→ **ИСТОЧНИК**:

Для этого выделялись три человека, старшим обычно назначали одного из помощников комвзвода. (Отец мой и был одним из них). Рыбная «ловля» осуществлялась самым варварским методом. Рыбу глушили гранатами. Технология была следующая: на одном из озёр (километров десять-двенадцать от города), с благословения начальства, курсанты держали лодку. С утра «рыболовы» отправлялись туда, с мешками гранат за спиной. На озере группа садилась в лодку: двое гребли, а третий (старший) сидел на корме. Гранаты выкладывались на дно лодки перед ним. Он же готовил гранаты к «бою» и опускал их с кормы в воду. На определённой глубине гранаты рвались и глушили рыбу. Всё вроде бы просто. А в тот день всё пошло на перекос.
       И как так получилось? Отец выпустил из рук готовую к взрыву гранату – да прямо в лодку! И вот лежит эта граната среди других, вроде она, вроде и не она. Счёт идёт на мгновения! У гранаты Ф-1 среднее время до взрыва после отпускания предохранительной скобы всего три, максимум четыре секунды! И все трое мгновенно сиганули за борт! Взрыв! Осколки визжат!

→ **ИСХОДНЫЙ ЗАПРОС 1**: Перескажите кратко в виде списка абзац рассказа о рыбалке, начинающийся словами «Для этого выделялись три человека», и сохраните его главные факты.
→ **ИСХОДНЫЙ ЗАПРОС 2**: Повторите дословно фрагмент рассказа о рыбалке между «Для этого выделялись» и «пошло на перекос.», включая оба этих места.

→ **ИСХОДНЫЕ ДАННЫЕ**:

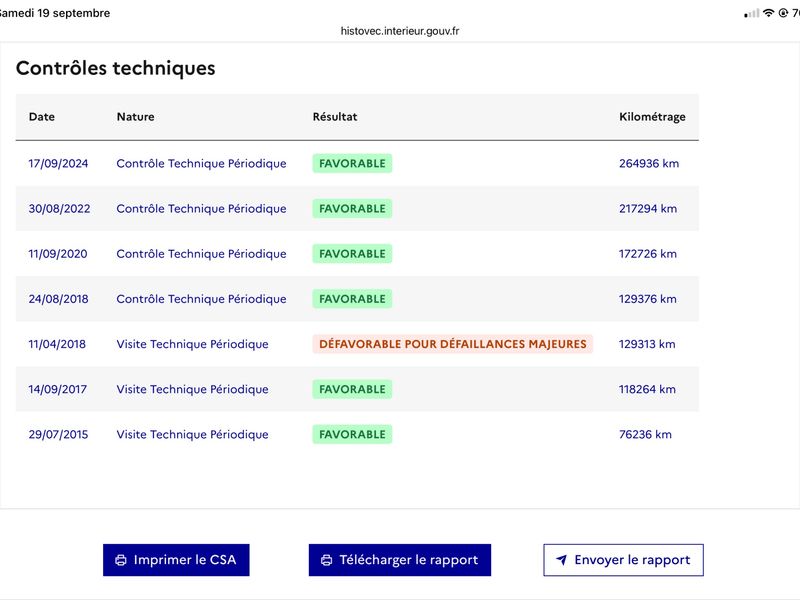Click the Envoyer le rapport button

→ **РЕЗУЛЬТАТ ВЫПОЛНЕНИЯ 1**:
- Выделяли трёх человек, старшим обычно назначали одного из помощников командира взвода; одним из них был отец рассказчика.
- Рыбу глушили гранатами.
- С разрешения начальства курсанты держали лодку на озере в десяти–двенадцати километрах от города.
- Утром группа отправлялась туда с мешками гранат.
- Двое гребли, а старший сидел на корме, готовил гранаты и опускал их в воду.
- На определённой глубине гранаты взрывались и глушили рыбу.
- В тот день всё пошло не так.

→ **РЕЗУЛЬТАТ ВЫПОЛНЕНИЯ 2**:
Для этого выделялись три человека, старшим обычно назначали одного из помощников комвзвода. (Отец мой и был одним из них). Рыбная «ловля» осуществлялась самым варварским методом. Рыбу глушили гранатами. Технология была следующая: на одном из озёр (километров десять-двенадцать от города), с благословения начальства, курсанты держали лодку. С утра «рыболовы» отправлялись туда, с мешками гранат за спиной. На озере группа садилась в лодку: двое гребли, а третий (старший) сидел на корме. Гранаты выкладывались на дно лодки перед ним. Он же готовил гранаты к «бою» и опускал их с кормы в воду. На определённой глубине гранаты рвались и глушили рыбу. Всё вроде бы просто. А в тот день всё пошло на перекос.